The Tongue Tells All
May 4, 2010 by Dr. Mark Wiley
The tongue is an amazing body part. It helps us speak, eat, keeps the mouth and lips moist and, by its condition, tells us our state of health. In traditional Chinese medicine (TCM), examining the tongue is one of the primary diagnostic tools. Yet in Western medicine it is largely ignored, with the physician using a depressor to hold it down to look past the tongue and at the throat.
The tongue offers TCM practitioners an unusual keyhole into which they can learn various things about the state of your organs, blood and interior body. It displays clues on its surface that reflect various things, such as relative degrees of blood movement, qi (energy) strength, dampness, heat, toxicity and so on.
These things manifest on the tongue precisely because the tongue first comes into contact with the food we eat, and this food changes our bodies on daily basis. The tongue, according to TCM theory, is also “the outlet of the heart.” As such the color of the tongue is related to the state of the blood. For example, a pale-colored tongue can indicate a basic blood deficiency or anemia.
When a TCM practitioner examines the tongue they are looking at such things as body color, texture, coating, cracks, lines, teeth marks and relative moisture or lack there of.
Following are examples of 10 different syndromes and the tongues they manifest, what they mean and what symptoms may be present.
Normal—A normal tongue is pink in color, is moist, has no deep cracks or lines and perhaps a thin white coat or no coating at all.
Blood Stasis—A person experiencing blood stasis may experience such symptoms as cold limbs, varicose veins, painful legs, headaches, chest pain and liver spots and their skin may lack its normal luster. Their tongue body color will be purple and may have black spots on it.

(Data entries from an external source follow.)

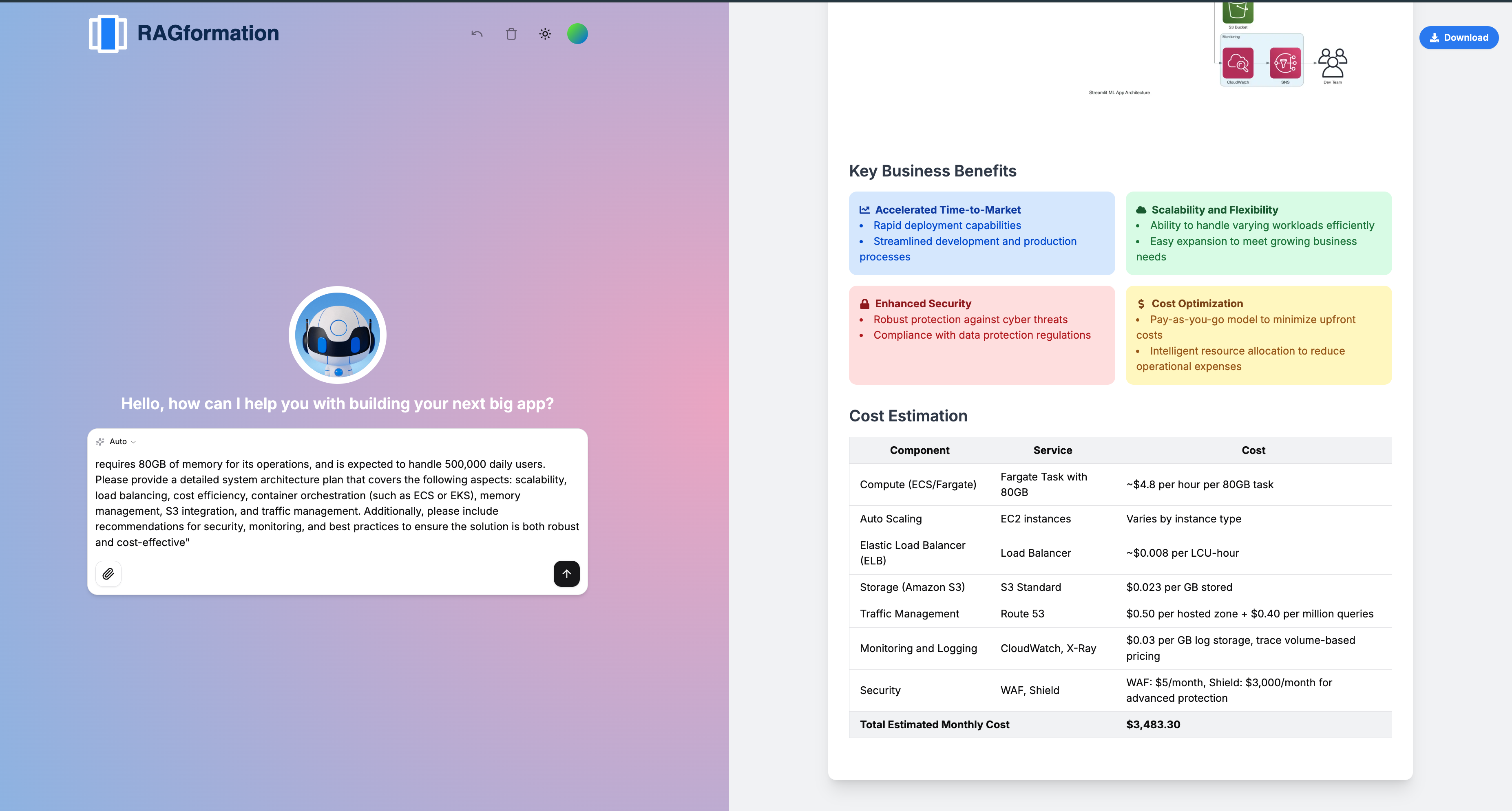Click the robot assistant avatar

[338, 335]
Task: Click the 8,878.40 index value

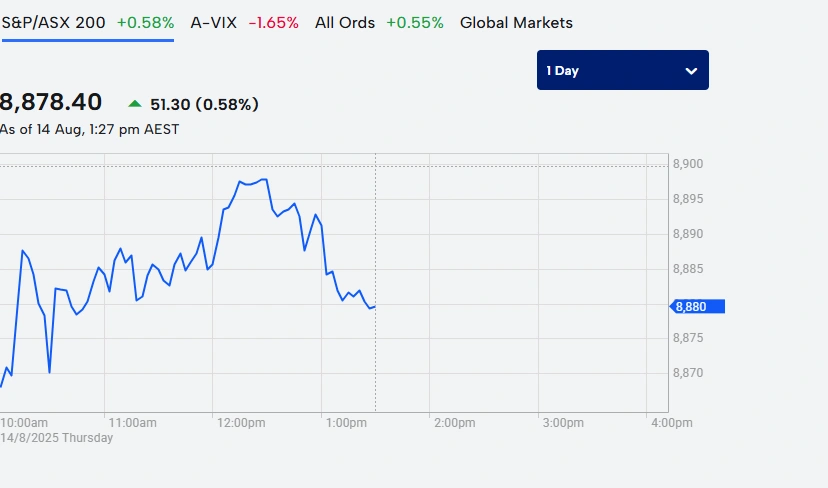Action: 50,102
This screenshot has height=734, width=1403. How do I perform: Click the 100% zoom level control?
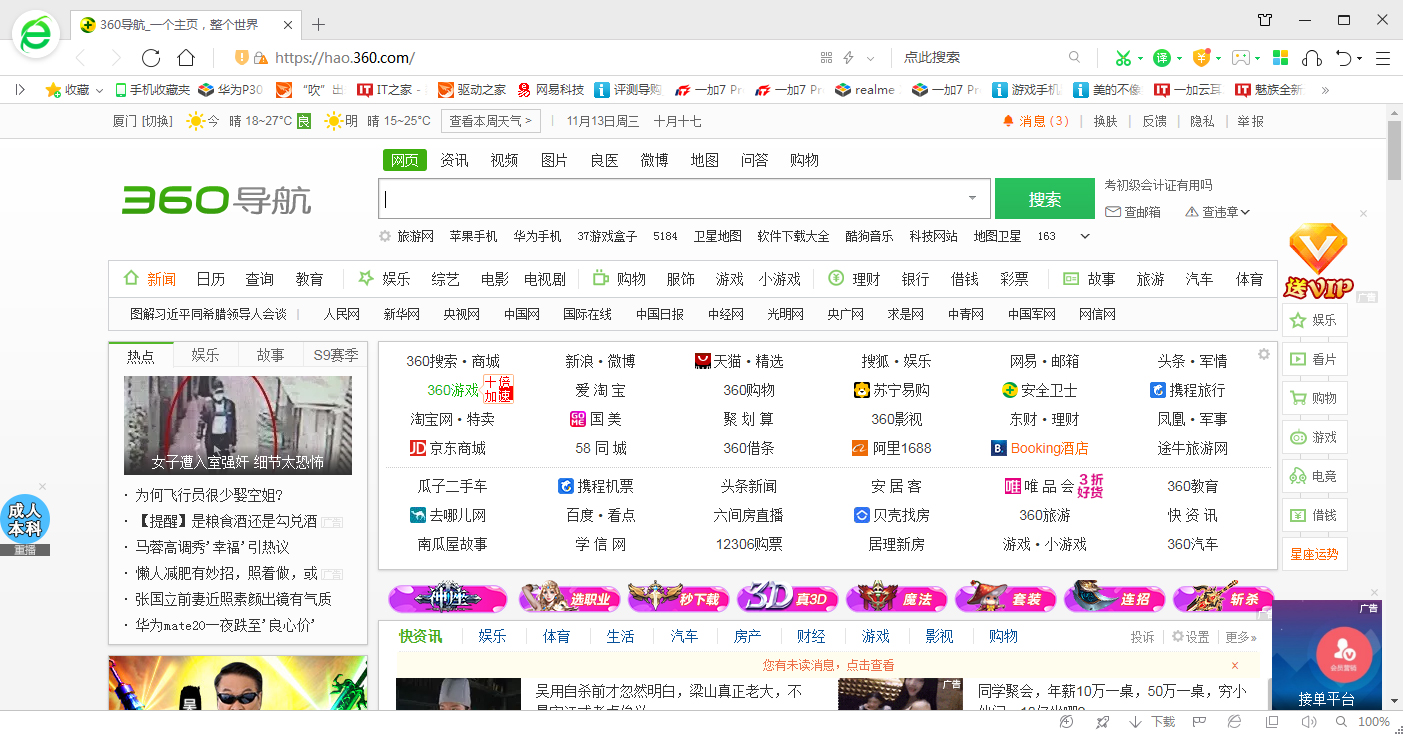tap(1375, 721)
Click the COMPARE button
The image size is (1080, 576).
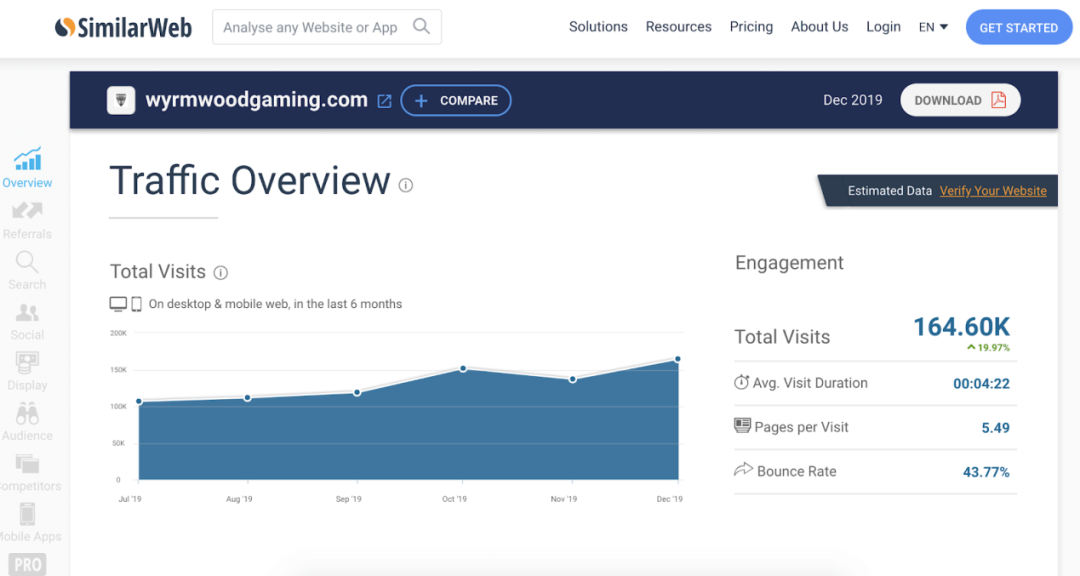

Blood Deficiency—A person experiencing blood deficiency may experience symptoms such as dizziness, fatigue, palpitations, poor concentration and memory, insomnia and women’s health issues. Their tongue will be pale and have very little, if any, coating.
Qi Deficiency—A person who is experiencing qi deficiency may have such symptoms as fatigue, poor appetite, spontaneous sweating, shortness of breath, over-thinking or worrying. Their tongue body will be pale, have a few red dots on it, a thin white coating and have teeth marks on its edges.
Qi Stagnation—A person experiencing qi stagnation may be stressed, have a tendency to be depressed or upset, have a general unstable emotional state and experience premenstrual tension syndrome. Their tongue will have a thin white coating and its tip will be red.
Damp Retention—A person experiencing damp retention may have such symptoms as bloating, feeling of fullness in the chest, abdominal fullness and a feeling of being heavy or lethargic. Their tongue will be pink and swollen and the center will have a greasy white coating.
Heat—A person experiencing heat will feel hot, sweat easily, be thirsty, constipated, irritable, bad tempered and have skin problems. Their tongue body will be red and they will have a thin yellow coating on it.
Damp Heat—A person experiencing damp heat will usually have skin problems, urinary tract infections, clammy skin and be angry and uncomfortable. Their tongue will be red with a greasy yellow coating.
Yang Deficiency—A person with yang deficiency may easily feel cold, tend to need warming up, have a pale complexion, back pain, may panic easily, have low emotional feelings and possibly be impotence or infertile.
Yin Deficiency—A person experiencing a yin deficiency may have hot flashes, night sweats (as in menopause), insomnia, irritability, ringing in the ears and irregular menstruation. Their tongue will be red, have many cracks in it and have little or no coating at all.
Now that you have a basic idea of the ways in which various health issues manifest on your tongue, have a look at it. I examine mine in a mirror every morning to decide how my body is doing and what I should eat for breakfast and lunch.
My tongue tells me a lot about myself. What does yours say about your health?